「好き」を大切にしたら、食事の時間が変わった
子どもの「これ好き!」「やってみたい!」という気持ち、毎日の忙しさの中でつい流してしまうことはありませんか。
しかし、少し立ち止まってその気持ちを受け止めてみると、思いがけず成長を感じられる場面に出会えることがあります。
わが家では、野菜があまり得意ではなかった子どもたちが、ある出来事をきっかけに料理に興味を持つようになりました。
そこから少しずつ「一緒に作る」時間が増え、食卓の雰囲気までもが変わってきたのです。
今回は、子どもの好きを料理で伸ばしてみた、わが家の体験をお話しします。
ブロッコリー完食がきっかけ|成功体験は次につながる
以前、子どもたちが自分たちで育てたブロッコリーを、驚くほど美味しそうに食べてくれたことがありました。

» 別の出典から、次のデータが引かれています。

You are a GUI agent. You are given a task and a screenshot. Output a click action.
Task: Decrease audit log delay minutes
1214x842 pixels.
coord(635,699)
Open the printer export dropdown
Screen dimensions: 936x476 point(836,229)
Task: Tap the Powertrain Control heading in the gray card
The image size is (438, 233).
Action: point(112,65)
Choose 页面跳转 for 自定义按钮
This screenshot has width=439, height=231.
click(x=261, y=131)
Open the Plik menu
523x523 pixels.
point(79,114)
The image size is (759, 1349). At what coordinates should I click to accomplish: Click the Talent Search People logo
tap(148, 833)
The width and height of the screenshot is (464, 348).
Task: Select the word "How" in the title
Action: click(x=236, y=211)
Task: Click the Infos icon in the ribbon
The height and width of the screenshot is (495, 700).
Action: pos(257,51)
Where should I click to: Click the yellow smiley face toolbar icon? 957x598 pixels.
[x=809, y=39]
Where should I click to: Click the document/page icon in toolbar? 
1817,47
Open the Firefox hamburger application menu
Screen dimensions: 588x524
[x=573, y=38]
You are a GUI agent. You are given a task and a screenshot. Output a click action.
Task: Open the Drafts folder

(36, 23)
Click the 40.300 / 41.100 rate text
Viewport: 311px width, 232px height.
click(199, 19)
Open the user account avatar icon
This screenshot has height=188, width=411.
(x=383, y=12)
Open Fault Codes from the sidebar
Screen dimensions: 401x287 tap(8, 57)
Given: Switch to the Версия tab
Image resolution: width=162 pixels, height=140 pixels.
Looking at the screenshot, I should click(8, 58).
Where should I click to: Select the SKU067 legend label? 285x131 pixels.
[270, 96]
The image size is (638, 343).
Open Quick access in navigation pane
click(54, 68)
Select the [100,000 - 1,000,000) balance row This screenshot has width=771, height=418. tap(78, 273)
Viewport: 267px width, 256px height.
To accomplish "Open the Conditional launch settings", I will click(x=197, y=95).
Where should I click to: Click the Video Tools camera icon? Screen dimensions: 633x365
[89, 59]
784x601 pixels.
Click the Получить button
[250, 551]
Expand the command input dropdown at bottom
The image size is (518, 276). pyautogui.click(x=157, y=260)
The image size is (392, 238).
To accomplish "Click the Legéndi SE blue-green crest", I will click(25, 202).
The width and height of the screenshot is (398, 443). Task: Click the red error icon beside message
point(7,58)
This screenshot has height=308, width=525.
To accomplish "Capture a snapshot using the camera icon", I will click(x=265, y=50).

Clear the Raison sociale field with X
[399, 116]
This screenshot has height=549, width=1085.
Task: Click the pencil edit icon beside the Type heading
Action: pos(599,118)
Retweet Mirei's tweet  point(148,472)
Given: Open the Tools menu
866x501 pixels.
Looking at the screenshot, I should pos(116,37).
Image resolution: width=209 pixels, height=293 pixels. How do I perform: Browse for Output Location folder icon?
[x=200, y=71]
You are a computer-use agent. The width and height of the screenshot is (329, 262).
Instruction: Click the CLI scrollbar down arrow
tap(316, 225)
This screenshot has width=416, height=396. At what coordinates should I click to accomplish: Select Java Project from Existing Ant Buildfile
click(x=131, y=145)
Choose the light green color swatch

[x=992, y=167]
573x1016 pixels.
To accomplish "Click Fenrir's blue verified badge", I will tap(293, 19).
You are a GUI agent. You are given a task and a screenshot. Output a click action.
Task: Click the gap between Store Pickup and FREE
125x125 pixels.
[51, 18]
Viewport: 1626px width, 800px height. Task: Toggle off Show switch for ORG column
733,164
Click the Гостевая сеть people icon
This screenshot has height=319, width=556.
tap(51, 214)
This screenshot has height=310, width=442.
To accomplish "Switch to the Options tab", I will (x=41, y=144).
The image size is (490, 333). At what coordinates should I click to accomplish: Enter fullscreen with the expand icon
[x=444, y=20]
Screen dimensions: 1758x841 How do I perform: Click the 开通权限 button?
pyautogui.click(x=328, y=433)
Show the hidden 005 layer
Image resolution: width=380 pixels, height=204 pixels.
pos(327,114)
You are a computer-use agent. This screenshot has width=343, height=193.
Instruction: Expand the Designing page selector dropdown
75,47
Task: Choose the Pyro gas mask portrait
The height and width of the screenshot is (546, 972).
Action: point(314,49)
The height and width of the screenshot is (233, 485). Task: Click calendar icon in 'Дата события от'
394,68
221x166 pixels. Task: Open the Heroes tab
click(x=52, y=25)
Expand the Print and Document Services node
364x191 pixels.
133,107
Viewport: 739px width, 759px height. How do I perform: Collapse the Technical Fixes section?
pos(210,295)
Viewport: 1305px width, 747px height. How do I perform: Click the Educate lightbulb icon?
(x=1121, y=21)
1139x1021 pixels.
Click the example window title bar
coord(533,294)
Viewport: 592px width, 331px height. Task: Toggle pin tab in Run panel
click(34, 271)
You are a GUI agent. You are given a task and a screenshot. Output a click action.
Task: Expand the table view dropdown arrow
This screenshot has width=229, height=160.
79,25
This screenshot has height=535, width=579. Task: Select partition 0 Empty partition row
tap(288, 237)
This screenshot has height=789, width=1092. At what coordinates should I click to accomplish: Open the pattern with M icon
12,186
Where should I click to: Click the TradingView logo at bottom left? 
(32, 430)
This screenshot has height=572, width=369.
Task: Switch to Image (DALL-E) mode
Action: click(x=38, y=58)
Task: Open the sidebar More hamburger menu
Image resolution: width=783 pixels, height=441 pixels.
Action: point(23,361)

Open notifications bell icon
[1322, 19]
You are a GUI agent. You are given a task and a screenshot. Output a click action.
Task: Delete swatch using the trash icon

それまで緑の野菜にはほとんど手を伸ばさなかったので、親としては本当に嬉しい出来事でした。
そして、この体験から「自分で関わったものは大切にするんだな」と感じるようになりました。
そこで次は、料理の中でもできそうな作業を一緒にやってみることにしました。
無理をせず、成功体験を重ねることを大切にしながら、少しずつ挑戦することにしたのです。
一緒にできるところだけ|卵割りや混ぜる作業からスタート
とはいえ、子どもに任せられる作業は限られています。
オムレツの卵を割ったり、ホットケーキの生地を混ぜたり、カレールウを入れて混ぜるだけだったりと、本当に簡単なことばかりです。
それでも、子どもたちはとても楽しそうでした。
「次はぼくの番?」「わたしが混ぜる!」と、キッチンに立つ時間そのものを喜んでいる様子が伝わってきます。
大人から見ると小さな作業でも、子どもにとっては立派な「料理体験」なのだと感じました。
自分で作るとよく食べる|親の苦労が報われる瞬間
不思議なことに、自分たちで関わったメニューは、驚くほどよく食べてくれます。
普段なら残してしまいそうな料理でも、「これ、ぼくが混ぜたやつだよね」と言いながら、最後まで食べてくれるのです。
その姿を見ると、今までの悩みや苦労が一気に報われた気持ちになります。
もちろん毎回うまくいくわけではありません。
それでも、「一緒に作る」という時間が、食への前向きな気持ちを育てていることは確かだと感じています。
料理は正解を求めなくていい|楽しさが一番の栄養
親子で料理をすると、「ちゃんとできているか」が気になってしまうこともあります。
しかし、子どもとの料理では、完成度よりも楽しさを大切にしていいのだと思います。
少し形が崩れていても、味がいつもと違っても、それは立派な経験です。
「楽しかったね」「またやろうね」と声をかけることで、子どもの自信にもつながります。
無理をせず、その子のペースで続けることが、長く楽しむコツだと感じています。
まとめ|「自分たちで作ったんだ!」が食卓を明るくする
料理を一緒にするようになってから、わが家の食卓は以前よりずっとにぎやかになりました。
「これ自分たちで作ったんだよ!」とおしゃべりしながら食べる時間は、本当に楽しいものです。
特別なレシピや道具がなくても、できることから始めるだけで十分です。
もし「うちの子にもできるかな」と迷っているなら、ぜひ一度、小さな作業から試してみてください。
きっと、子どもの新しい一面に出会えるはずです。